***** Data excerpts *****

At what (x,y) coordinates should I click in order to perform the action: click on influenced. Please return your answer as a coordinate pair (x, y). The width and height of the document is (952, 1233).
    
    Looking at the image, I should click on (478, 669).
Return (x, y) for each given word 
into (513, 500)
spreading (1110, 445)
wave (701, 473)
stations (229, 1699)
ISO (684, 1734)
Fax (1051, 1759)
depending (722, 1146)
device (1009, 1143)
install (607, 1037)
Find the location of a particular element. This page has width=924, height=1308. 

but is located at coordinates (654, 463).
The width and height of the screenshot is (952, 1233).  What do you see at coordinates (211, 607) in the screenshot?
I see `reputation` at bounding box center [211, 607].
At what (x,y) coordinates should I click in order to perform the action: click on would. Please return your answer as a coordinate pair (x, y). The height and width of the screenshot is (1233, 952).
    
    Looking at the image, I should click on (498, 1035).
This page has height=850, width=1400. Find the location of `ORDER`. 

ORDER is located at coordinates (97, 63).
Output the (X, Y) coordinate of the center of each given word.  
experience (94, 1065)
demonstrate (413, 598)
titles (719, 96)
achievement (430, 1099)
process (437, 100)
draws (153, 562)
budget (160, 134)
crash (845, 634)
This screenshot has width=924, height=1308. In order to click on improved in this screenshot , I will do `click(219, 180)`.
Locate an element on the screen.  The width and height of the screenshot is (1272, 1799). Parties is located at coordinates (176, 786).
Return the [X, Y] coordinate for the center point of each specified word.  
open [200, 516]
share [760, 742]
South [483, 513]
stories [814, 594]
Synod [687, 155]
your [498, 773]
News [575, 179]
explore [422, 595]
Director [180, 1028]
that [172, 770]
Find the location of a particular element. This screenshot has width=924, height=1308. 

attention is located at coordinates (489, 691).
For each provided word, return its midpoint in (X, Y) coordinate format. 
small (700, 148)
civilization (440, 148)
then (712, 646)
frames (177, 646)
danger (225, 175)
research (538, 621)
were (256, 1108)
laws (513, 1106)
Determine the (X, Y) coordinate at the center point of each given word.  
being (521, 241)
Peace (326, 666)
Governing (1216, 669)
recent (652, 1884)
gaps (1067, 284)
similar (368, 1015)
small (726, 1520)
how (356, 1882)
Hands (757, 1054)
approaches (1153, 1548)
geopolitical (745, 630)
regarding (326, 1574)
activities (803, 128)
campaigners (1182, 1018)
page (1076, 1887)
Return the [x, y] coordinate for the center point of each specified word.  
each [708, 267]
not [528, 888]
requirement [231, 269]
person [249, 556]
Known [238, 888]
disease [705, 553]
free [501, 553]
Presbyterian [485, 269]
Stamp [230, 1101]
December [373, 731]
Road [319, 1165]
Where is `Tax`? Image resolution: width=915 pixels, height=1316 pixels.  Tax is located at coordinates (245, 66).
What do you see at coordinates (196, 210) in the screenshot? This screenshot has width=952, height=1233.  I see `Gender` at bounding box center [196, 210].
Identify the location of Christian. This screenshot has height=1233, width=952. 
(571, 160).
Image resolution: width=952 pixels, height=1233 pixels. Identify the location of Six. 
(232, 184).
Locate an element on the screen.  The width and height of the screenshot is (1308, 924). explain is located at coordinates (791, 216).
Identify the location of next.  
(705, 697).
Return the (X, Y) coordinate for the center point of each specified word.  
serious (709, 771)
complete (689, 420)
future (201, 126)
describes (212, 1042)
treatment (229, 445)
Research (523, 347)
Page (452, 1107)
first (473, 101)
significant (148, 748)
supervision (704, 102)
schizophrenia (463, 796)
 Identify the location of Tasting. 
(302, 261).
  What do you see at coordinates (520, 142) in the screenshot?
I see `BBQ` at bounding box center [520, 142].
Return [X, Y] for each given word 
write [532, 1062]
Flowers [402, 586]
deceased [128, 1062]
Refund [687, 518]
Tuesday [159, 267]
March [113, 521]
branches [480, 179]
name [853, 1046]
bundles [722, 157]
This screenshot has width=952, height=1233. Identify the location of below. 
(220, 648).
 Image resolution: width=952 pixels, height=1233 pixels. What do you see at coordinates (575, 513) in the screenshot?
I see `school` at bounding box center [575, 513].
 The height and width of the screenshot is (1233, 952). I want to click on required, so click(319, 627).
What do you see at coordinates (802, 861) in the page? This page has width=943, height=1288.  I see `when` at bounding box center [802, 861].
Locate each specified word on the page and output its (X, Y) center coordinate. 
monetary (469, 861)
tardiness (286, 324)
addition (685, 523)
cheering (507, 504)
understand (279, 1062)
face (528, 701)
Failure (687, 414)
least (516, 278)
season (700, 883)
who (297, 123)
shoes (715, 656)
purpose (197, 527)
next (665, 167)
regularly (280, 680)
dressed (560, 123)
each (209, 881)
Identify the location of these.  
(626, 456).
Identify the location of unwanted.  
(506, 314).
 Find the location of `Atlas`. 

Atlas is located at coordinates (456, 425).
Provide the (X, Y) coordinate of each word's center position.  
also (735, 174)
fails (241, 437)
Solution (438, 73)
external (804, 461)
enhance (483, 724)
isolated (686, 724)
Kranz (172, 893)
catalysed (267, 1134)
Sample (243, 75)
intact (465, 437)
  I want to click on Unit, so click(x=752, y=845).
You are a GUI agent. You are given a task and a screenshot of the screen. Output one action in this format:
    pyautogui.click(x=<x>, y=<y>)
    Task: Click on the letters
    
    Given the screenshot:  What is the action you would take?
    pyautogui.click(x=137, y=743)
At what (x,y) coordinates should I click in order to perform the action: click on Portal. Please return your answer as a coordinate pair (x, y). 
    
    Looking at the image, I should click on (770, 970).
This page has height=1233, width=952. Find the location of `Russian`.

*****

**Work to complete**
Express every one of the entries above as a JSON list of strings, with one string per line and blank lines omitted.

**Task answer**
[
  "At what (x,y) coordinates should I click in order to perform the action: click on influenced. Please return your answer as a coordinate pair (x, y). The width and height of the document is (952, 1233).",
  "    Looking at the image, I should click on (478, 669).",
  "Return (x, y) for each given word ",
  "into (513, 500)",
  "spreading (1110, 445)",
  "wave (701, 473)",
  "stations (229, 1699)",
  "ISO (684, 1734)",
  "Fax (1051, 1759)",
  "depending (722, 1146)",
  "device (1009, 1143)",
  "install (607, 1037)",
  "Find the location of a particular element. This page has width=924, height=1308. ",
  "but is located at coordinates (654, 463).",
  "The width and height of the screenshot is (952, 1233).  What do you see at coordinates (211, 607) in the screenshot?",
  "I see `reputation` at bounding box center [211, 607].",
  "At what (x,y) coordinates should I click in order to perform the action: click on would. Please return your answer as a coordinate pair (x, y). The height and width of the screenshot is (1233, 952).",
  "    Looking at the image, I should click on (498, 1035).",
  "This page has height=850, width=1400. Find the location of `ORDER`. ",
  "ORDER is located at coordinates (97, 63).",
  "Output the (X, Y) coordinate of the center of each given word.  ",
  "experience (94, 1065)",
  "demonstrate (413, 598)",
  "titles (719, 96)",
  "achievement (430, 1099)",
  "process (437, 100)",
  "draws (153, 562)",
  "budget (160, 134)",
  "crash (845, 634)",
  "This screenshot has width=924, height=1308. In order to click on improved in this screenshot , I will do `click(219, 180)`.",
  "Locate an element on the screen.  The width and height of the screenshot is (1272, 1799). Parties is located at coordinates (176, 786).",
  "Return the [X, Y] coordinate for the center point of each specified word.  ",
  "open [200, 516]",
  "share [760, 742]",
  "South [483, 513]",
  "stories [814, 594]",
  "Synod [687, 155]",
  "your [498, 773]",
  "News [575, 179]",
  "explore [422, 595]",
  "Director [180, 1028]",
  "that [172, 770]",
  "Find the location of a particular element. This screenshot has width=924, height=1308. ",
  "attention is located at coordinates (489, 691).",
  "For each provided word, return its midpoint in (X, Y) coordinate format. ",
  "small (700, 148)",
  "civilization (440, 148)",
  "then (712, 646)",
  "frames (177, 646)",
  "danger (225, 175)",
  "research (538, 621)",
  "were (256, 1108)",
  "laws (513, 1106)",
  "Determine the (X, Y) coordinate at the center point of each given word.  ",
  "being (521, 241)",
  "Peace (326, 666)",
  "Governing (1216, 669)",
  "recent (652, 1884)",
  "gaps (1067, 284)",
  "similar (368, 1015)",
  "small (726, 1520)",
  "how (356, 1882)",
  "Hands (757, 1054)",
  "approaches (1153, 1548)",
  "geopolitical (745, 630)",
  "regarding (326, 1574)",
  "activities (803, 128)",
  "campaigners (1182, 1018)",
  "page (1076, 1887)",
  "Return the [x, y] coordinate for the center point of each specified word.  ",
  "each [708, 267]",
  "not [528, 888]",
  "requirement [231, 269]",
  "person [249, 556]",
  "Known [238, 888]",
  "disease [705, 553]",
  "free [501, 553]",
  "Presbyterian [485, 269]",
  "Stamp [230, 1101]",
  "December [373, 731]",
  "Road [319, 1165]",
  "Where is `Tax`? Image resolution: width=915 pixels, height=1316 pixels.  Tax is located at coordinates (245, 66).",
  "What do you see at coordinates (196, 210) in the screenshot? This screenshot has width=952, height=1233.  I see `Gender` at bounding box center [196, 210].",
  "Identify the location of Christian. This screenshot has height=1233, width=952. ",
  "(571, 160).",
  "Image resolution: width=952 pixels, height=1233 pixels. Identify the location of Six. ",
  "(232, 184).",
  "Locate an element on the screen.  The width and height of the screenshot is (1308, 924). explain is located at coordinates (791, 216).",
  "Identify the location of next.  ",
  "(705, 697).",
  "Return the (X, Y) coordinate for the center point of each specified word.  ",
  "serious (709, 771)",
  "complete (689, 420)",
  "future (201, 126)",
  "describes (212, 1042)",
  "treatment (229, 445)",
  "Research (523, 347)",
  "Page (452, 1107)",
  "first (473, 101)",
  "significant (148, 748)",
  "supervision (704, 102)",
  "schizophrenia (463, 796)",
  " Identify the location of Tasting. ",
  "(302, 261).",
  "  What do you see at coordinates (520, 142) in the screenshot?",
  "I see `BBQ` at bounding box center [520, 142].",
  "Return [X, Y] for each given word ",
  "write [532, 1062]",
  "Flowers [402, 586]",
  "deceased [128, 1062]",
  "Refund [687, 518]",
  "Tuesday [159, 267]",
  "March [113, 521]",
  "branches [480, 179]",
  "name [853, 1046]",
  "bundles [722, 157]",
  "This screenshot has width=952, height=1233. Identify the location of below. ",
  "(220, 648).",
  " Image resolution: width=952 pixels, height=1233 pixels. What do you see at coordinates (575, 513) in the screenshot?",
  "I see `school` at bounding box center [575, 513].",
  " The height and width of the screenshot is (1233, 952). I want to click on required, so click(319, 627).",
  "What do you see at coordinates (802, 861) in the page? This page has width=943, height=1288.  I see `when` at bounding box center [802, 861].",
  "Locate each specified word on the page and output its (X, Y) center coordinate. ",
  "monetary (469, 861)",
  "tardiness (286, 324)",
  "addition (685, 523)",
  "cheering (507, 504)",
  "understand (279, 1062)",
  "face (528, 701)",
  "Failure (687, 414)",
  "least (516, 278)",
  "season (700, 883)",
  "who (297, 123)",
  "shoes (715, 656)",
  "purpose (197, 527)",
  "next (665, 167)",
  "regularly (280, 680)",
  "dressed (560, 123)",
  "each (209, 881)",
  "Identify the location of these.  ",
  "(626, 456).",
  "Identify the location of unwanted.  ",
  "(506, 314).",
  " Find the location of `Atlas`. ",
  "Atlas is located at coordinates (456, 425).",
  "Provide the (X, Y) coordinate of each word's center position.  ",
  "also (735, 174)",
  "fails (241, 437)",
  "Solution (438, 73)",
  "external (804, 461)",
  "enhance (483, 724)",
  "isolated (686, 724)",
  "Kranz (172, 893)",
  "catalysed (267, 1134)",
  "Sample (243, 75)",
  "intact (465, 437)",
  "  I want to click on Unit, so click(x=752, y=845).",
  "You are a GUI agent. You are given a task and a screenshot of the screen. Output one action in this format:",
  "    pyautogui.click(x=<x>, y=<y>)",
  "    Task: Click on the letters",
  "    Given the screenshot:  What is the action you would take?",
  "    pyautogui.click(x=137, y=743)",
  "At what (x,y) coordinates should I click in order to perform the action: click on Portal. Please return your answer as a coordinate pair (x, y). ",
  "    Looking at the image, I should click on (770, 970).",
  "This page has height=1233, width=952. Find the location of `Russian`."
]